Task details. Restate the data exactly as given and keep the pictures out.

Record excerpts.
----
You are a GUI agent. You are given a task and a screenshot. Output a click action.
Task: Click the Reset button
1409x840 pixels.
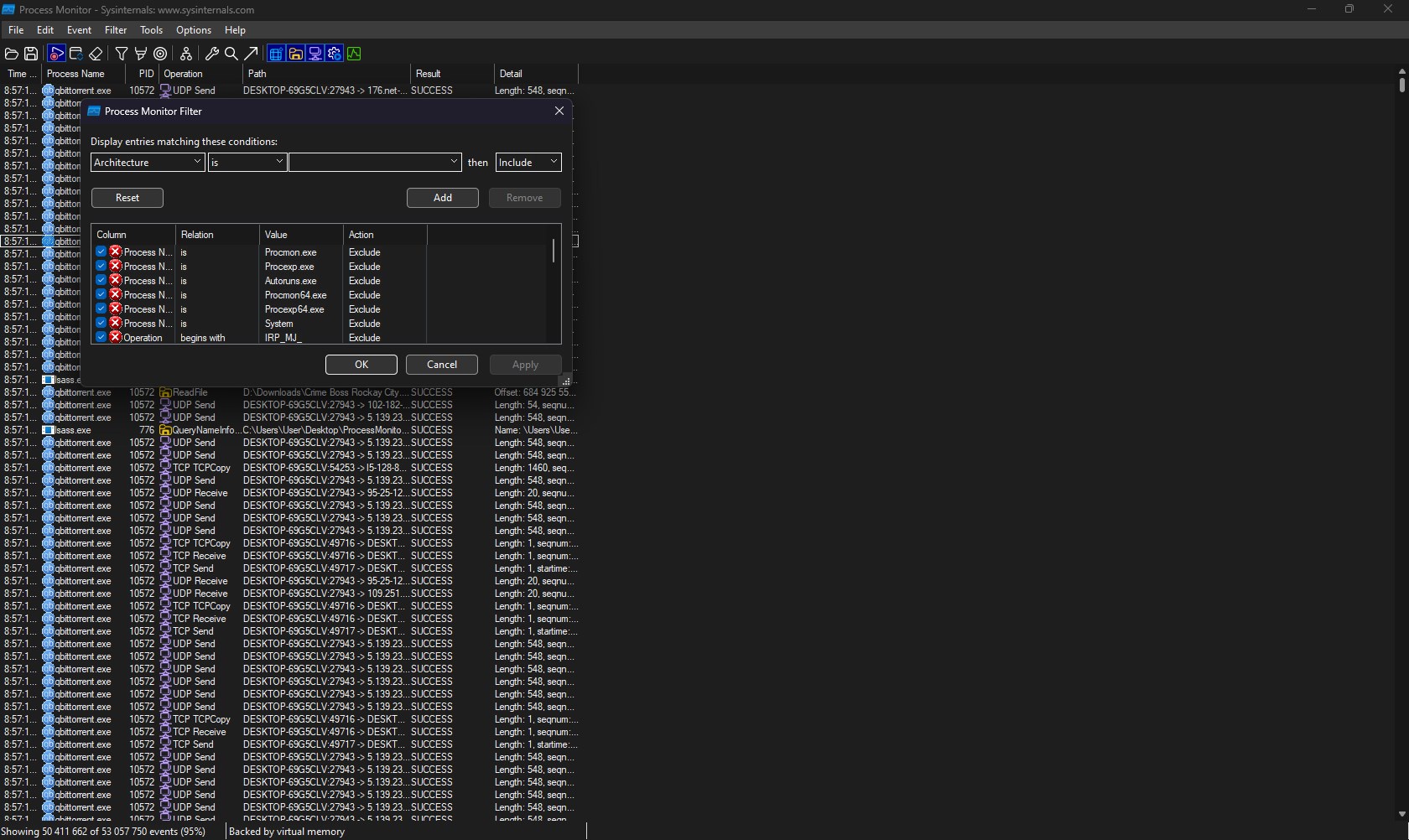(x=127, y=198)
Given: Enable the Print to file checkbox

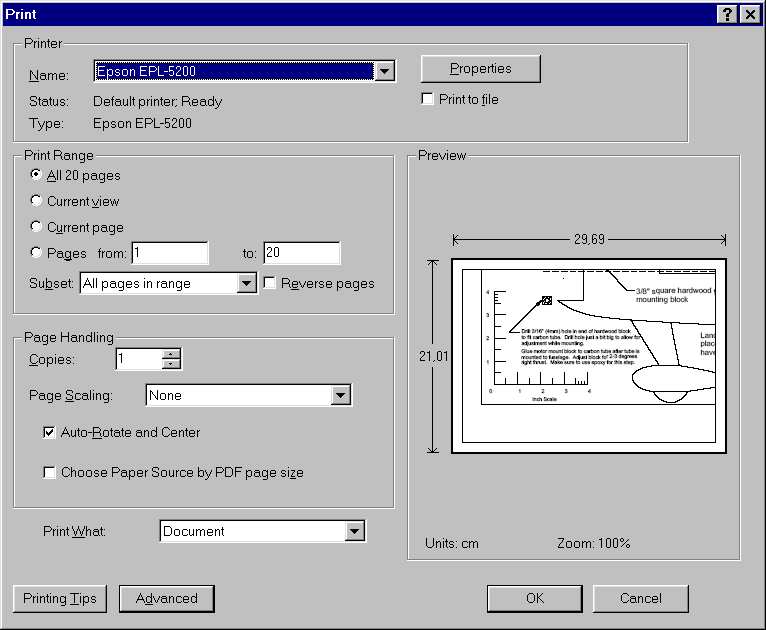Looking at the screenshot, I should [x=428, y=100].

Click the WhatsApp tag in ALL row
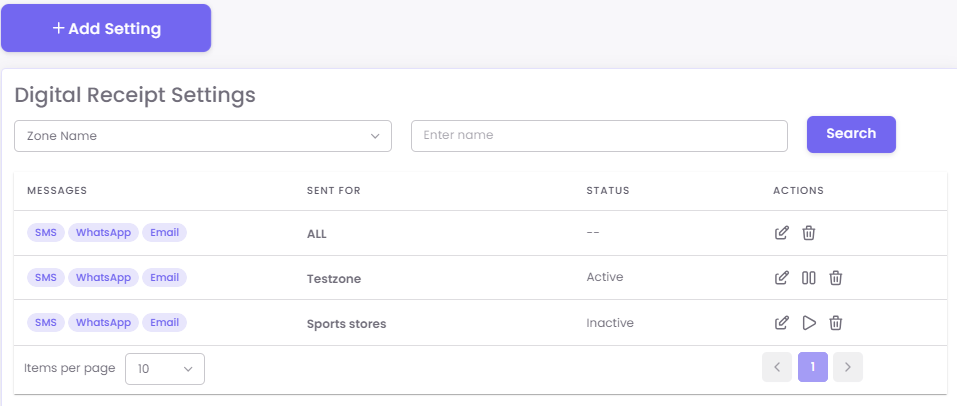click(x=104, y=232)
----
Answer area.
You are a GUI agent. You are given a task and a screenshot. Output a click action.
Task: Click the Reset button
1409x840 pixels.
(x=127, y=198)
Given: Enable the Print to file checkbox

Looking at the screenshot, I should [x=428, y=100].

Click the WhatsApp tag in ALL row
click(x=104, y=232)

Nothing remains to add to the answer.